I think this was a Discovery chanel production, so...... erm, you'd expect it to be the highly polished, slick bullshit that it was.  I can't believe that loads of money was spent developing every single individual molecule of equipment that LA used, that is just the manifestation of the way that cycling changed in the Armstrong era in terms of marketing and the vast wealth that it brought into cycling. 

However, it did remind me just how good Armstrong and his team were compared to its contemporaries.  A dominance of the event for 7 years isn't a fluke.

FWIW I think comparisons with riders of 30 years ago are rather pointless.

LEE

Re: Heads up: The Science of Lance Armstrong
« Reply #23 on: July 08, 2008, 09:55:46 am »
How do you define "the best"? How do you compare?
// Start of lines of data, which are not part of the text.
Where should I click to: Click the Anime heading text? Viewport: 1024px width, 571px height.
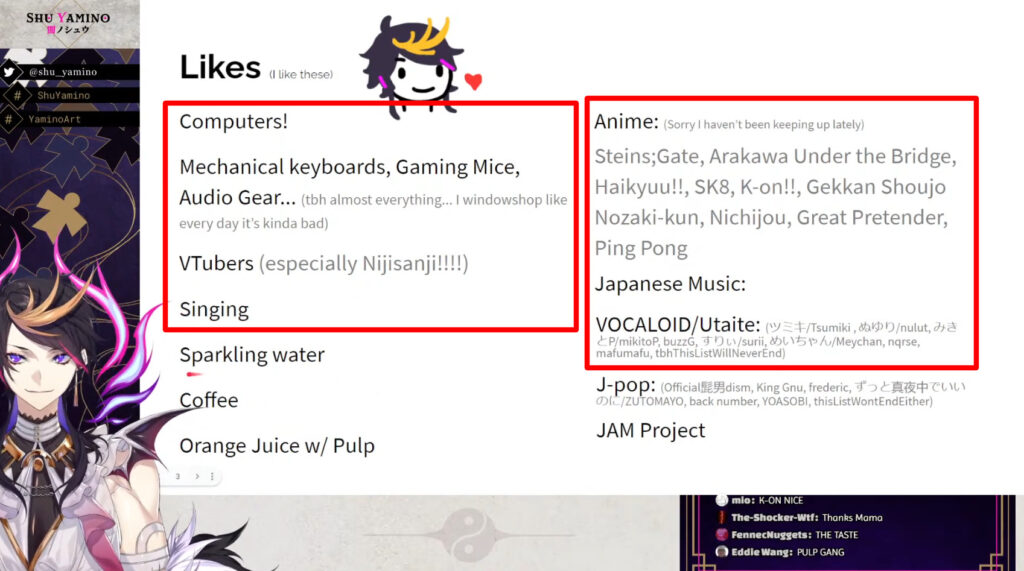626,122

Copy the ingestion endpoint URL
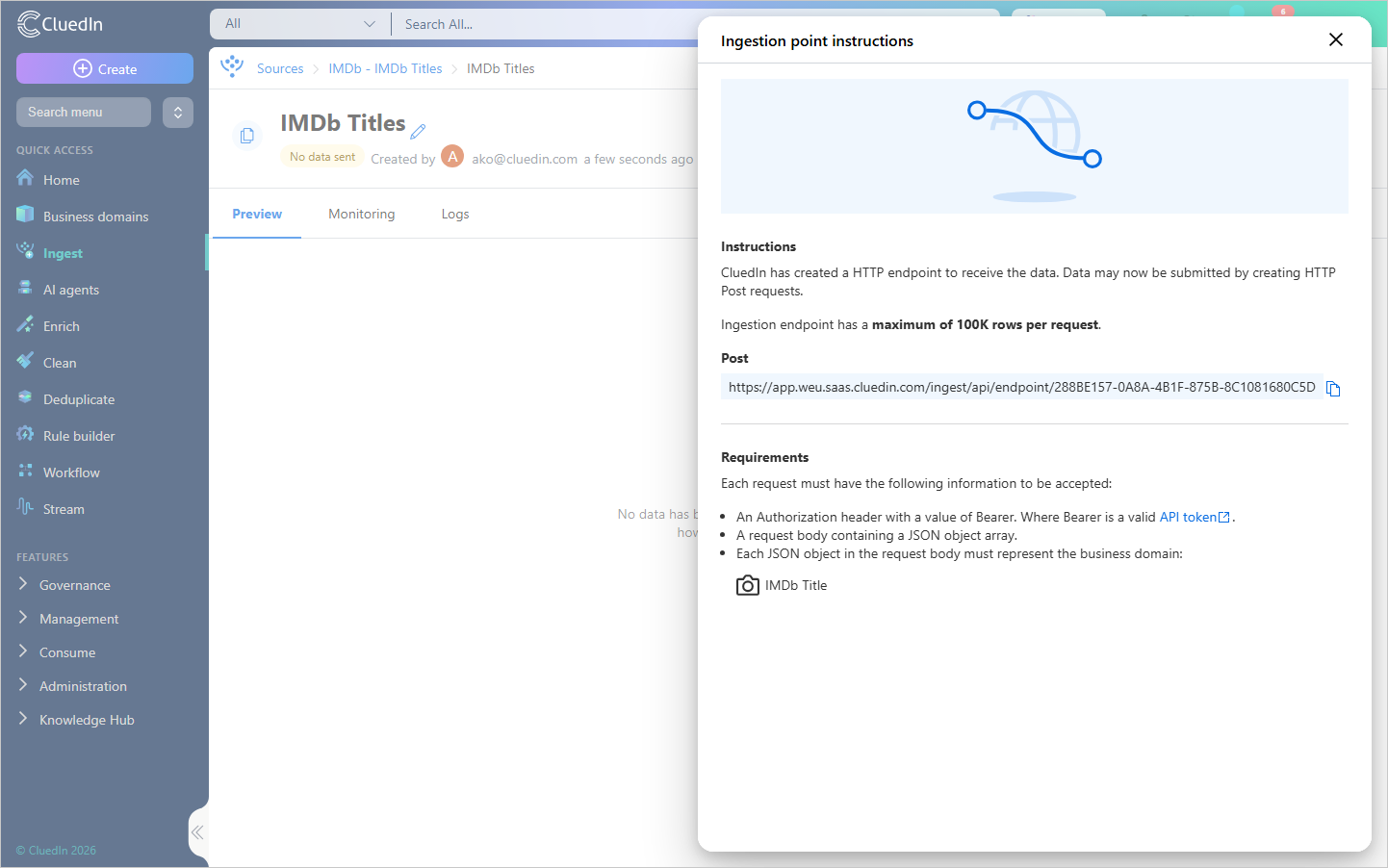1333,389
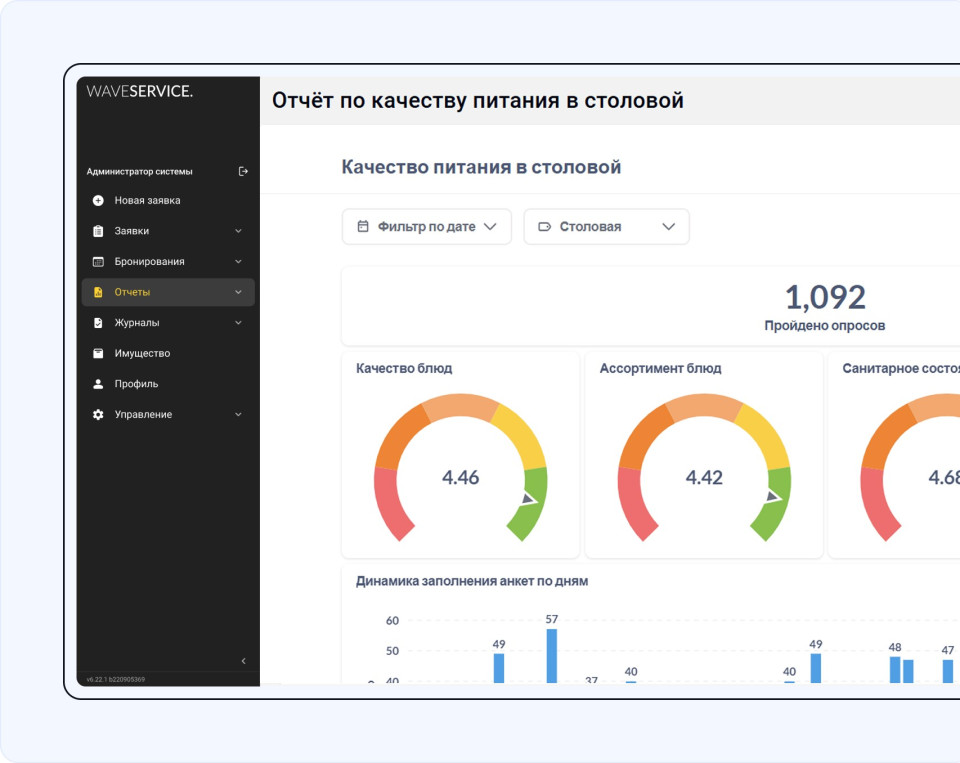This screenshot has width=960, height=763.
Task: Click the person icon next to Профиль
Action: coord(98,384)
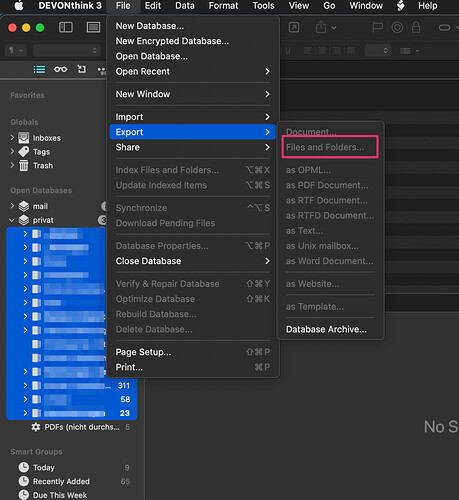Select Files and Folders export option

click(x=325, y=147)
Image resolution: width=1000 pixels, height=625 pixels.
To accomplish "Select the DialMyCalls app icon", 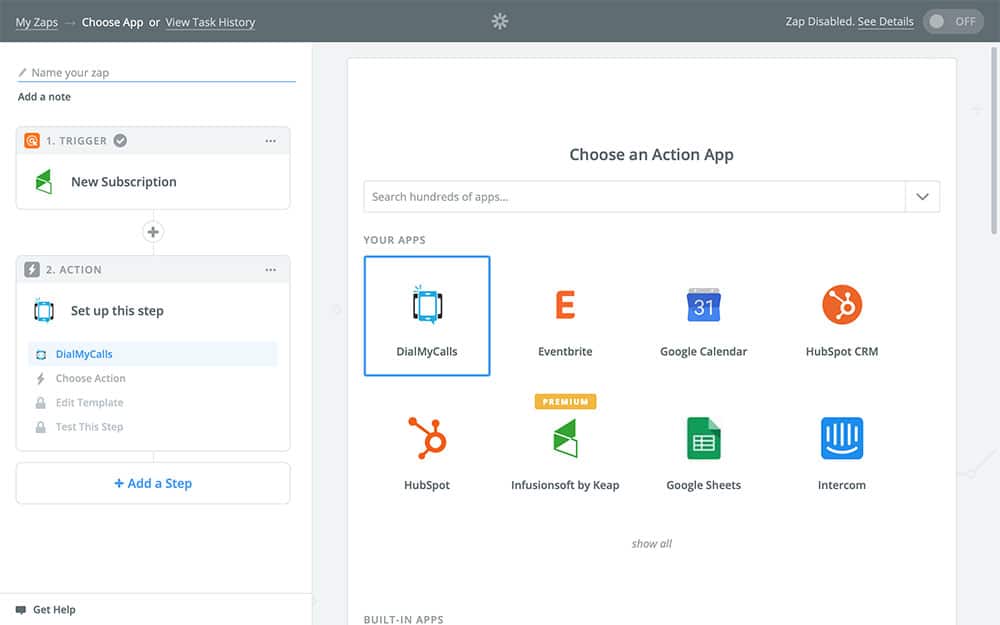I will pos(427,306).
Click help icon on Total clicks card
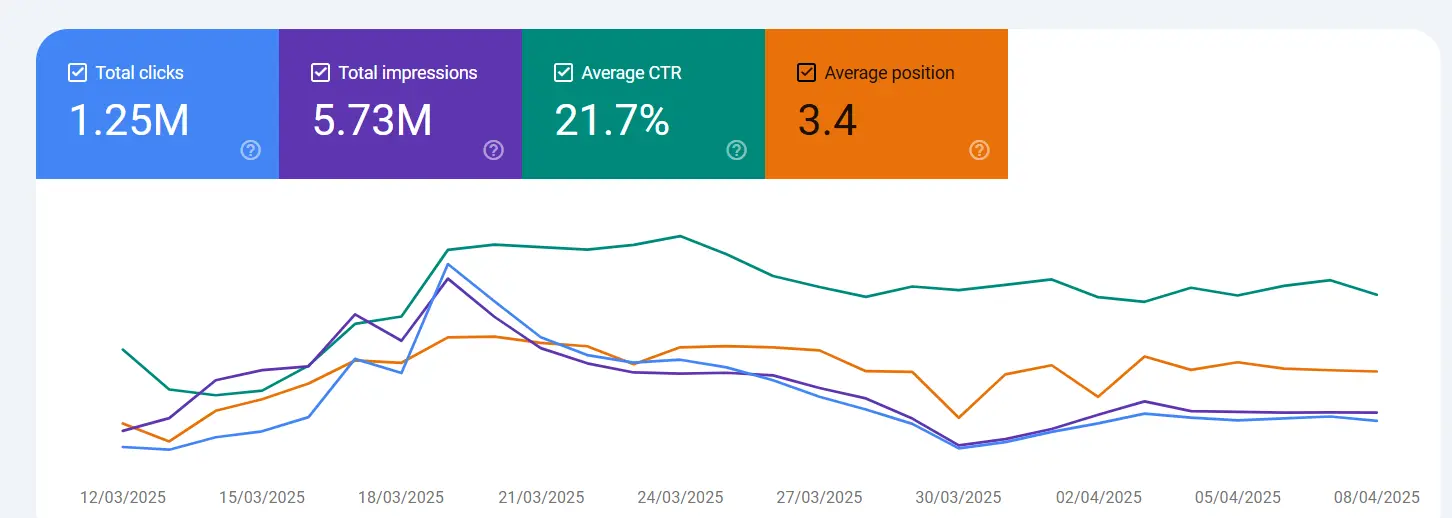 (x=251, y=150)
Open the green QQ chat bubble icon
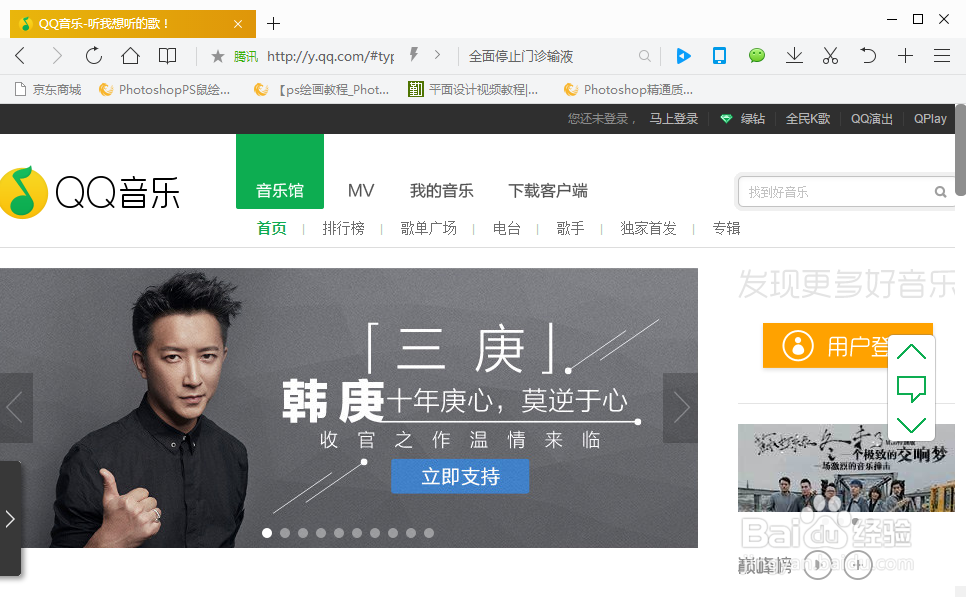 [x=757, y=56]
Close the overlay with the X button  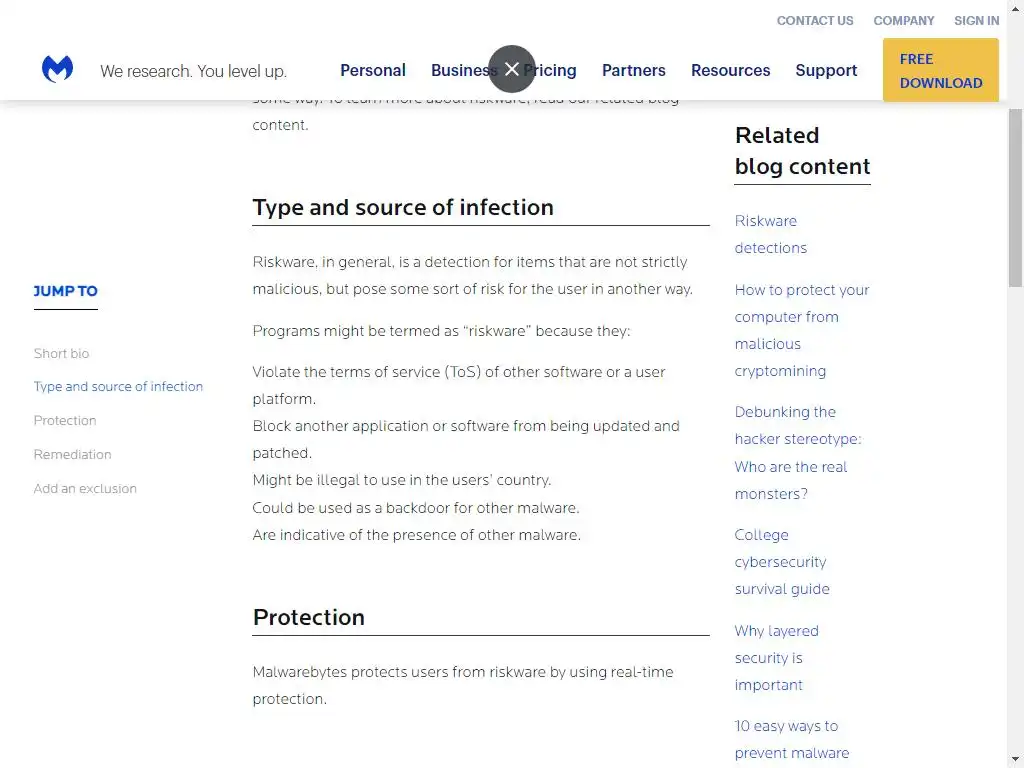coord(512,69)
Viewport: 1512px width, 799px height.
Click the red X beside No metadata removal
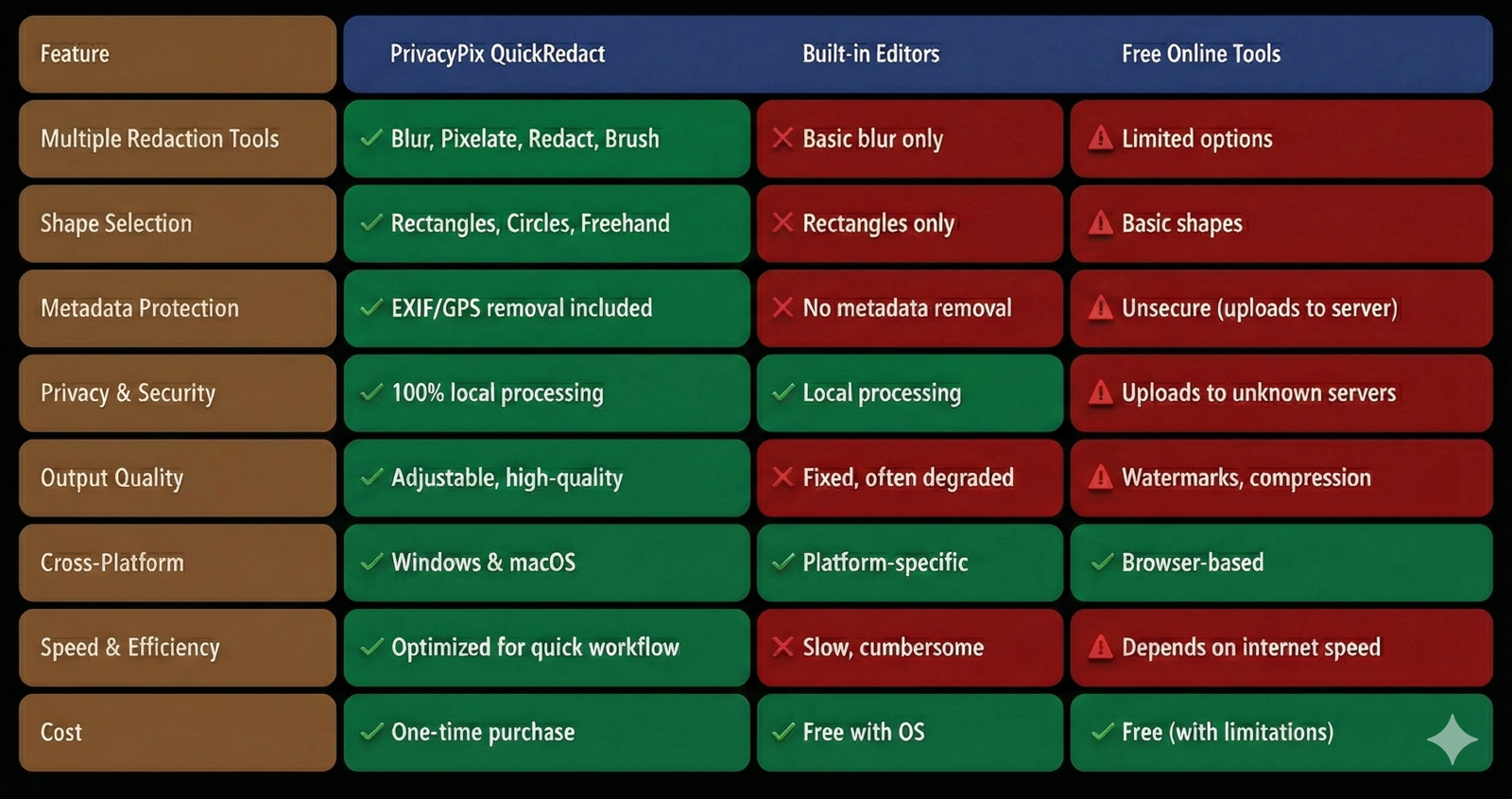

Look at Anquetil 1961 TdF victory: 21 days in yellow and a victor with a 12'+ margin over the second. When I look at this it tells me a lot about how superior to the competition Anquetil was then. And he had finished second in the Giro that year. Incidentally he won both races in 1964 too. In that context, yes, Armstong is good, but others also were.

For the record, I don't consider myself "good" when I put name in the same parag. as Anquetil or Hinault.

Let me clarify what I'm saying about Lance, the TdF and his achievement, I didn't think it would cause confusion.

I know there are/were other GREAT cyclists.

I'm saying that he is clearly the most successful TdF rider ever with 7 wins.  Just Tour de France.  Not Indoor Team Time Trial (although he's a hell  of a TT rider) or any other discipline.
I didn't say anything about the Giro, just about Lance's record of winning the Tour.  He's the most successful Tour de France rider ever.  That's all I'm saying.  7 is a bigger number than 6 and 5 and so on.

It doesn't matter how much you win the Tour de France by, it's totally irrelevant, winning it is the objective.  Usually the Yellow-Jersey won't try and annhialate the opposition every day, rather they'll just make sure the opposition stays comfortably behind.  Winning by 1 second is winning. Possibly Lance could have won by bigger margins but there's simply no point when 1 second is enough.

Re: Heads up: The Science of Lance Armstrong
« Reply #24 on: July 08, 2008, 10:05:15 am »
You only had to open up a cycling mag during that era to realise why LA targeted the Tour de France. In terms of earning money from advertising (particularly in the USA) every other race is absolutely irrelevant.  How many of you could name this years Giro winner without googling it?